[html] display title/aria-label/caption/summary #2146

midichef · 2023-11-30T07:46:19Z

This PR changes how HTML tables are parsed. It inspects more fields that may occasionally be used to describe a table. The guidance I used in choosing these fields was this Github issue, which lists these:

<caption>, summary attribute, or title attribute) or ARIA (i.e., aria-label

The summary attribute has been obsolete for well over 10 years, according to a 2013 answer on Stack Overflow (edited to add: but it is currently used in new documents at the SEC's EDGAR database). But people may use visidata on HTML documents that may be older than that, so I think it's worth including.

A note on parsing caption elements: this document from w3 shows that <caption> elements can contain other HTML elements, which is why I use normalize-space() to flatten these elements into one string.
Here is a table to test out the parsing: table-described.html.txt

Thoughts?

Also, I don't know much about xpath, so the xpath expression I used to flatten <caption> could use more eyes on it.
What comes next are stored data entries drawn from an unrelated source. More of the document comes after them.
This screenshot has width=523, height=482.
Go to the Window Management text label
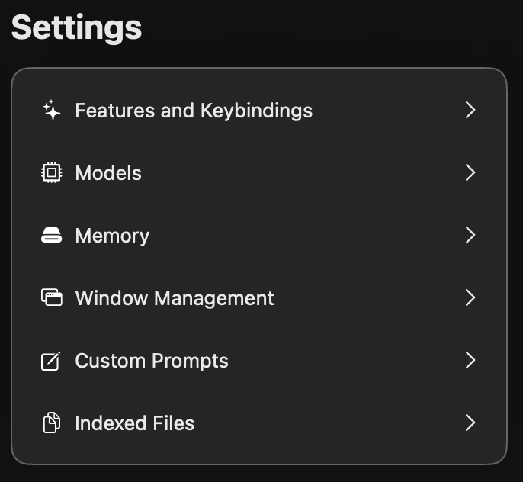[x=175, y=298]
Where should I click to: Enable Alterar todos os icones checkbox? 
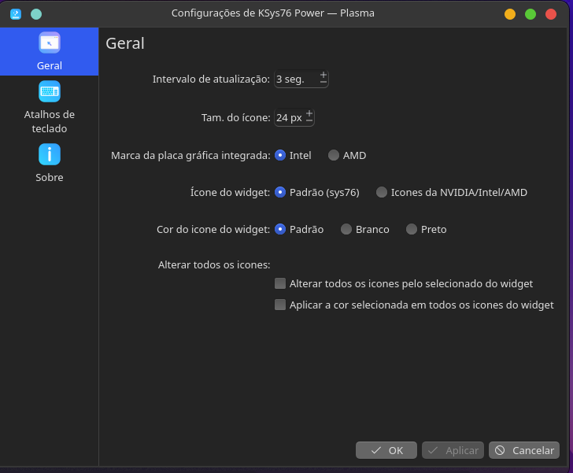point(280,283)
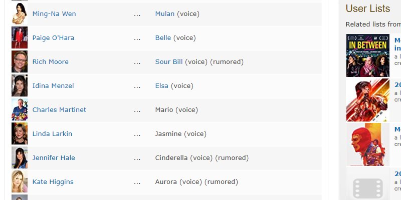Open the Mulan character link
The height and width of the screenshot is (200, 401).
click(x=165, y=14)
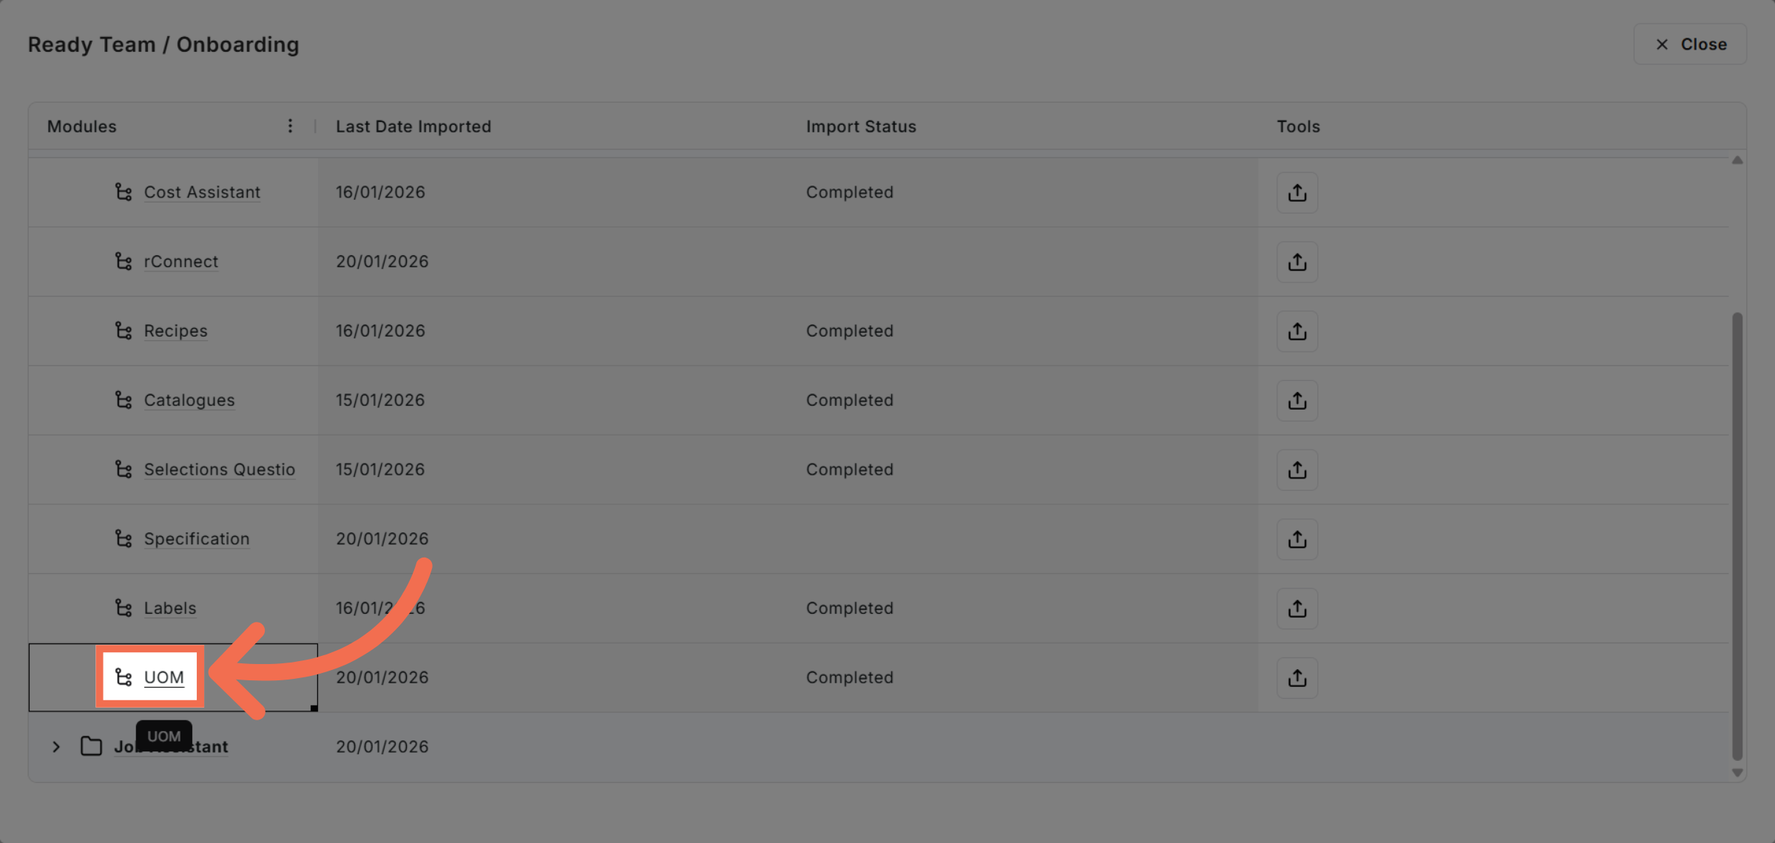Open the UOM module link
Viewport: 1775px width, 843px height.
[163, 677]
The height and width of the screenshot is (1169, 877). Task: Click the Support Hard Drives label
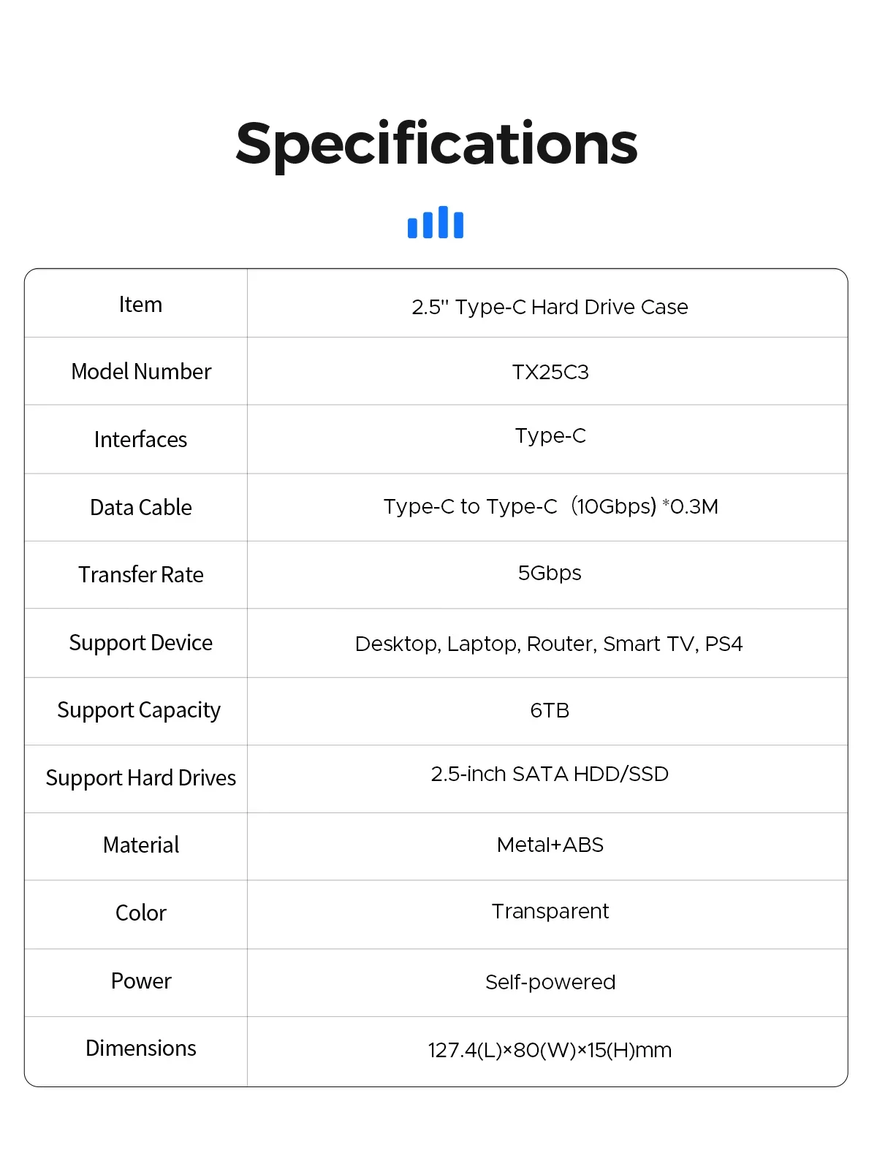coord(141,778)
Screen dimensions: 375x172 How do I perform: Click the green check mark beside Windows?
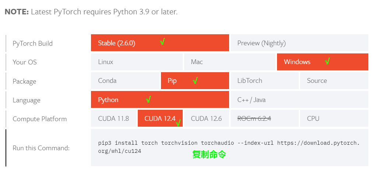coord(327,61)
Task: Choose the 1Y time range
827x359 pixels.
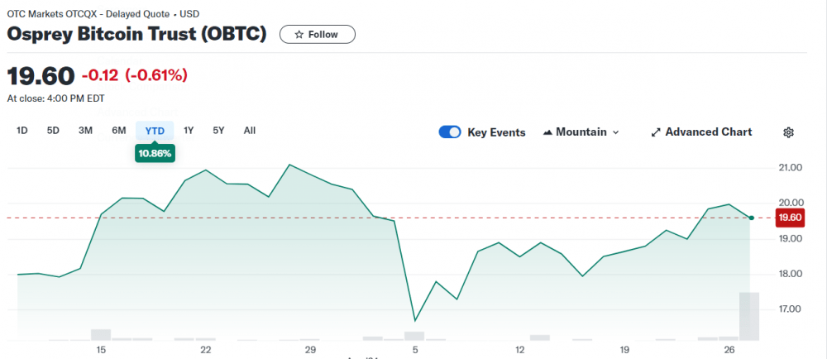Action: point(189,131)
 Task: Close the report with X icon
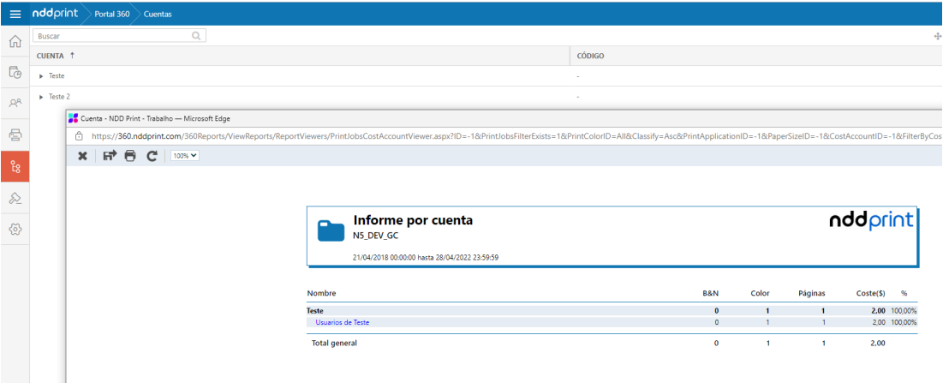(x=82, y=156)
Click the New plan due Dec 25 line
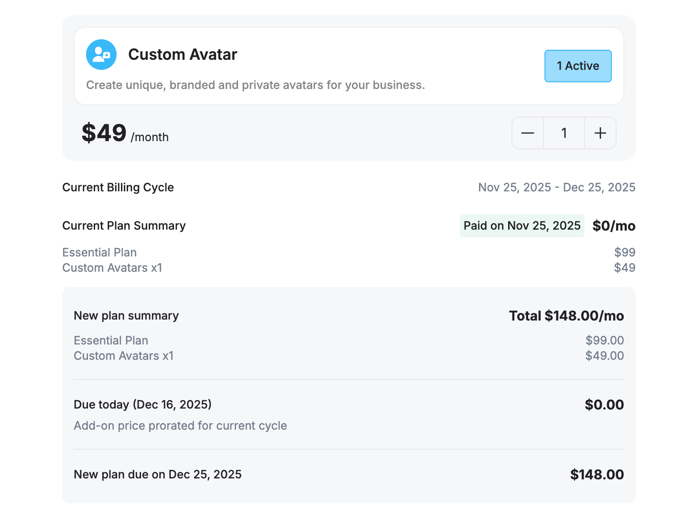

saulpw · 2023-11-30T19:11:19Z

Hey @midichef, thanks for putting some effort into this. I think it's useful to provide more avenues for describing tables; when I open .html, I typically just look to see which table has the most rows and/or columns, which is not ideal. But let me ask, have you yourself found any of these fields to be useful in determining which tables have the content you're looking for? If so, great, I'm happy to add some more columns to this sheet. (We might also consider making some of the rare/obsolete ones hidden by default, so they don't clutter the screen, but are available anytime with gv).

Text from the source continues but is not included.